Started 11 months ago

Timeline 6

  • Ongoing
    Sep 23, 2024 17:55 UTC+0 (11 months ago)

    There is currently a network disruption in Germany. Our technicians are working hard on a solution.

  • Investigating
    Sep 23, 2024 18:16 UTC+0 (11 months ago)

    The network connection has been restored. Our technicians are currently investigating how the problem occurred and what measures can be taken to prevent it in the future.


  • Investigating
    Sep 23, 2024 18:22 UTC+0 (11 months ago)
    The impact of this issue has been revised to Degradation

    Our technicians can no longer detect any problems. However, investigations into the incident are still ongoing. We will contact you as soon as we have more information.


  • Observing
    Sep 23, 2024 20:51 UTC+0 (11 months ago)
    The impact of this issue has been revised to No Impact

    Issue has been fully resolved around 10.04pm CEST. We're now observing the situation and will prepare the RFO which will be provided tomorrow.


  • Observing
    Sep 24, 2024 09:23 UTC+0 (11 months ago)

    On Monday, September 23, 2024 at around 18:30 CEST, one of our edge routers (ER2) in the fra1 datacenter (Frankfurt/Main, Telehouse Germany) experienced a linecard failure. Due to the redundant structure of our routing infrastructure, this incident had no impact on the external reachability of the site at this time, as the other edge router (ER1) maintained connectivity.


    In order to restore connectivity, our on-call engineering team was activated and a network technician was sent to the data center to monitor the orderly restart of the affected device on site.


    Shortly after the technician arrived at the datacenter, there was a similar outage on the remaining ER1 at around 19:55 CEST, which was handling the site's external connectivity without any remaining redundancy at this time. This second outage resulted in a complete loss of external network conncectivity.
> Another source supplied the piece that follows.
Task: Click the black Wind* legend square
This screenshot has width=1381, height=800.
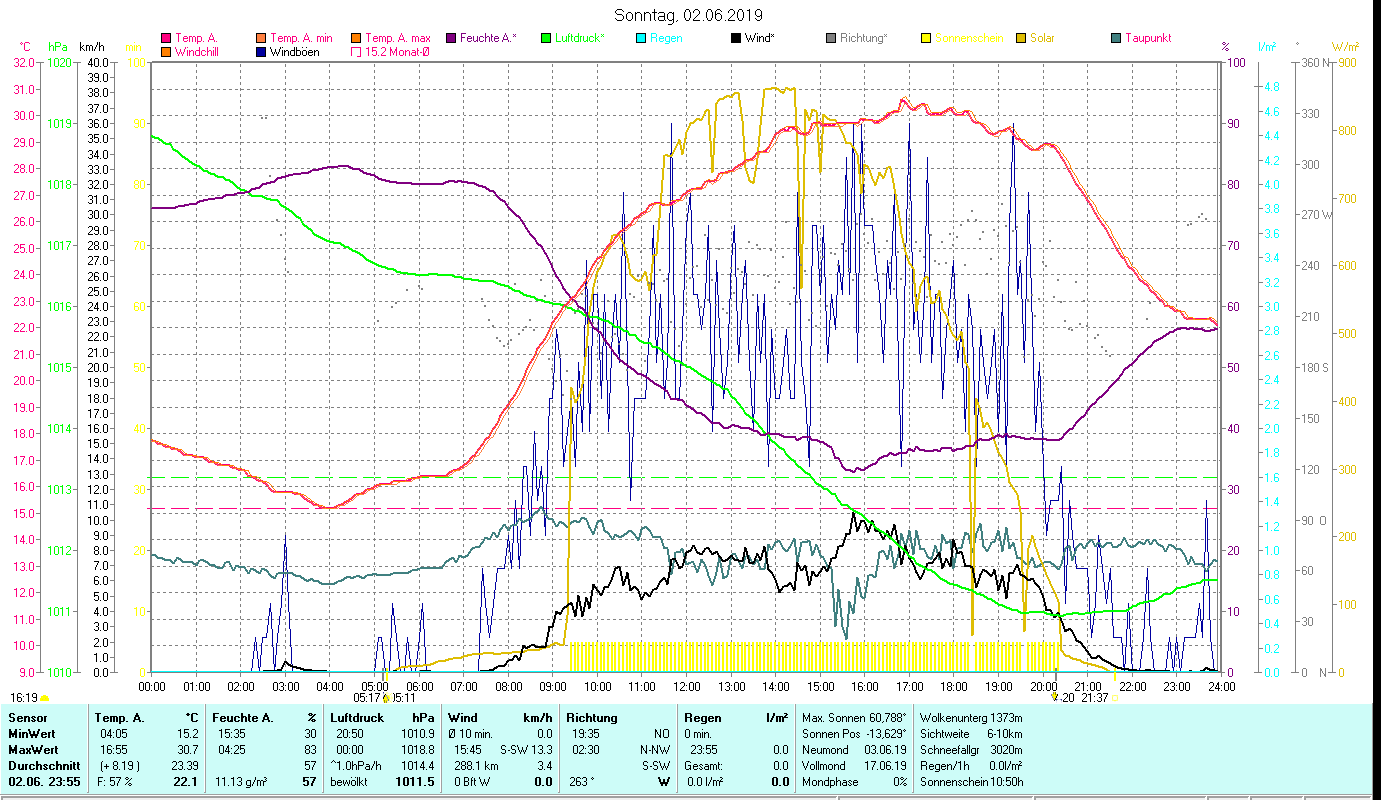Action: point(735,38)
    At 18:06 CEST (approx. 9 minutes later), the technician was able to put ER1 back into provisional operation. This restored external network availability. However, the other edge router (ER2) was still out of service.


    After investigating the incident together with the manufacturer's support team, a software error was identified as the cause of the failure based on the logs. As both edge routers were initially put into operation 1-2 hours apart, the problem occurred on both devices at the same amount of power-on-hours.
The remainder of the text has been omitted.